Dataset content
┌──
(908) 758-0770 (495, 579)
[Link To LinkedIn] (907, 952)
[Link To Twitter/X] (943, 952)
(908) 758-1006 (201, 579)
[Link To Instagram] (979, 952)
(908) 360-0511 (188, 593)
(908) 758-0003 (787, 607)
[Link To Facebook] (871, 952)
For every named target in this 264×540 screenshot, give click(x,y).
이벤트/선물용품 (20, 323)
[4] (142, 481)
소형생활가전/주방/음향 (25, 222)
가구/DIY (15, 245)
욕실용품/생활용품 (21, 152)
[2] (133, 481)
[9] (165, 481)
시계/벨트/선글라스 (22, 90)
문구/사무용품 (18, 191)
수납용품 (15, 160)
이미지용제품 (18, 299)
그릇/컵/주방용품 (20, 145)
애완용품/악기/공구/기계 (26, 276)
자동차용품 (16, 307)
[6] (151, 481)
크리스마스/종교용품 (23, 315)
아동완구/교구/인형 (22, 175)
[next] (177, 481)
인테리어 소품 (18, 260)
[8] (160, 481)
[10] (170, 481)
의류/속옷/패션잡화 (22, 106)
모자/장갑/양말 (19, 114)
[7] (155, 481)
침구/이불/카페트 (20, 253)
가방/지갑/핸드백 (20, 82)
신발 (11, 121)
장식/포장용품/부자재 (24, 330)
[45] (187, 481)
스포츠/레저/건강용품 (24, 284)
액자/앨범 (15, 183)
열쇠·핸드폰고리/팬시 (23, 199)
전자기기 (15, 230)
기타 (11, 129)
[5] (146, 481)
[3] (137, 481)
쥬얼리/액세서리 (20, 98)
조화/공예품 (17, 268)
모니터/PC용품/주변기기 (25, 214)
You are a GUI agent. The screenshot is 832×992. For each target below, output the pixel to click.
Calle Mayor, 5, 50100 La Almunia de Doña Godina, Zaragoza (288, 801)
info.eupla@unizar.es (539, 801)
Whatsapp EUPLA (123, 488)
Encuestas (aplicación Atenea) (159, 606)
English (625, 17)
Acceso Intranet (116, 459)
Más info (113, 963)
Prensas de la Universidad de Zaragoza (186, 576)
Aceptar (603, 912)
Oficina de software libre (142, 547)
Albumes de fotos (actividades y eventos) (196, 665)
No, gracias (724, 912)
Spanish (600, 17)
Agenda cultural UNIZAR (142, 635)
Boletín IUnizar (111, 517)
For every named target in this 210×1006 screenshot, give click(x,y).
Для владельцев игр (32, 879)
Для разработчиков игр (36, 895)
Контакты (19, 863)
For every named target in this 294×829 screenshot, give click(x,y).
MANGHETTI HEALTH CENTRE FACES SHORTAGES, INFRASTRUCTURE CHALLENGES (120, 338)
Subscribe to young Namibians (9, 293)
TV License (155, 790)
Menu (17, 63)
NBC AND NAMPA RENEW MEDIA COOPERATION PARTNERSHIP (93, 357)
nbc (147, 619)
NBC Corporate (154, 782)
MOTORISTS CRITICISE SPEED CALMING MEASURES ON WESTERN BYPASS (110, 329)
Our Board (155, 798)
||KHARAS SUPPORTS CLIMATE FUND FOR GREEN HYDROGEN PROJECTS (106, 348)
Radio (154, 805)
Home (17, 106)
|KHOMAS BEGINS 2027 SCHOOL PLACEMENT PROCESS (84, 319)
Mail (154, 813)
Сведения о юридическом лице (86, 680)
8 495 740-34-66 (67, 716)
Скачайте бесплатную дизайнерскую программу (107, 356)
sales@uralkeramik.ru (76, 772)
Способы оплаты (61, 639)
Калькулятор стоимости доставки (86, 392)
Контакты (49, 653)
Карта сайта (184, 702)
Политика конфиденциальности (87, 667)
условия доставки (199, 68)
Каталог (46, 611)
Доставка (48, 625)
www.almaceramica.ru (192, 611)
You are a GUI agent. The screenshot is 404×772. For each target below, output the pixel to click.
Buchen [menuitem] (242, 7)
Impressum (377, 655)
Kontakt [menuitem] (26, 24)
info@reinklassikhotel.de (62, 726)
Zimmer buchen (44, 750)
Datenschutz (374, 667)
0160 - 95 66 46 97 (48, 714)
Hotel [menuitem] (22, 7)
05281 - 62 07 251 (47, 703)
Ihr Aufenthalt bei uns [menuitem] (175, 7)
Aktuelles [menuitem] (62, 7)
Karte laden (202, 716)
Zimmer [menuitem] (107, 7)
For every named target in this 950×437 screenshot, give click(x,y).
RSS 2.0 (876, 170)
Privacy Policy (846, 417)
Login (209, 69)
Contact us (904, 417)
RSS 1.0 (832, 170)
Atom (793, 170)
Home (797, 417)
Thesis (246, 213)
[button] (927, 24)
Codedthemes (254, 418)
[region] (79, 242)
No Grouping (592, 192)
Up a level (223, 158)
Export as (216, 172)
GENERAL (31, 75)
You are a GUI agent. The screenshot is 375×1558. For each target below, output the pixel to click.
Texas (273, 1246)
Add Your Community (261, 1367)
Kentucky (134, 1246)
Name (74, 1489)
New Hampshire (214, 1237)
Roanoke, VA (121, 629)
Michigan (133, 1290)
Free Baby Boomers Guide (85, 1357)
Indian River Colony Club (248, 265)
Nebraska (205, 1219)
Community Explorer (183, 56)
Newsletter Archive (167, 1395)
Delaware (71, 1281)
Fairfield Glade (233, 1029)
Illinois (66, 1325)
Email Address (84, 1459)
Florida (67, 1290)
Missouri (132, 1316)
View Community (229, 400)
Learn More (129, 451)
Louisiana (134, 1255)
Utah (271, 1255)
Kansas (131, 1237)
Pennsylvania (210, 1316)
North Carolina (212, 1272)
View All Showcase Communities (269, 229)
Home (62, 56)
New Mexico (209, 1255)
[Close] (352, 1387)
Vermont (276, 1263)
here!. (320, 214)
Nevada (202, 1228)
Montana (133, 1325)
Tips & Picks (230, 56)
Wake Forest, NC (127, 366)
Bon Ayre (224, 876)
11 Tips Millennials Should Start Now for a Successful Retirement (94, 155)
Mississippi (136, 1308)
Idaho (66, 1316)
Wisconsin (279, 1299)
└──
Short task
Could you put the material above, from the line with "Способы оплаты (61, 639)" to the line with "www.almaceramica.ru (192, 611)", both included, into a numbered list with blank lines left out?

Solved exercise
1. Способы оплаты (61, 639)
2. Калькулятор стоимости доставки (86, 392)
3. Контакты (49, 653)
4. Карта сайта (184, 702)
5. Политика конфиденциальности (87, 667)
6. условия доставки (199, 68)
7. Каталог (46, 611)
8. Доставка (48, 625)
9. www.almaceramica.ru (192, 611)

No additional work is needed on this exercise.